═══ Input data

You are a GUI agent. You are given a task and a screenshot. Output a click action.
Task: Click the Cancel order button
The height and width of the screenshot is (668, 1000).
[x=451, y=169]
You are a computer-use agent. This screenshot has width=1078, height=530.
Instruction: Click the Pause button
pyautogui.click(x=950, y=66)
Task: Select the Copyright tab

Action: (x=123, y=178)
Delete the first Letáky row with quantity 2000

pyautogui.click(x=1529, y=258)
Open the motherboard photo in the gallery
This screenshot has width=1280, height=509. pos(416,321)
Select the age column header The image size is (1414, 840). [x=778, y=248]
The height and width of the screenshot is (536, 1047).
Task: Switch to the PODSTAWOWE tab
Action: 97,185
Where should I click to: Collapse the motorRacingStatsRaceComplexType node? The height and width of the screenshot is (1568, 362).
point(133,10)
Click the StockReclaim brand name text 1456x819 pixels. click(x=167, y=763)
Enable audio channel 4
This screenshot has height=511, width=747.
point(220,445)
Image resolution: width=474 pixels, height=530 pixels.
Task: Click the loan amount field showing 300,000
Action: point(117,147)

══════

#### What to produce:
With the line containing "Where should I" as the first and the final line of the records as the last, copy that span exactly and nothing more.

#### Task output:
Where should I click to: Collapse the motorRacingStatsRaceComplexType node? The height and width of the screenshot is (1568, 362).
point(133,10)
Click the StockReclaim brand name text 1456x819 pixels. click(x=167, y=763)
Enable audio channel 4
This screenshot has height=511, width=747.
point(220,445)
Image resolution: width=474 pixels, height=530 pixels.
Task: Click the loan amount field showing 300,000
Action: point(117,147)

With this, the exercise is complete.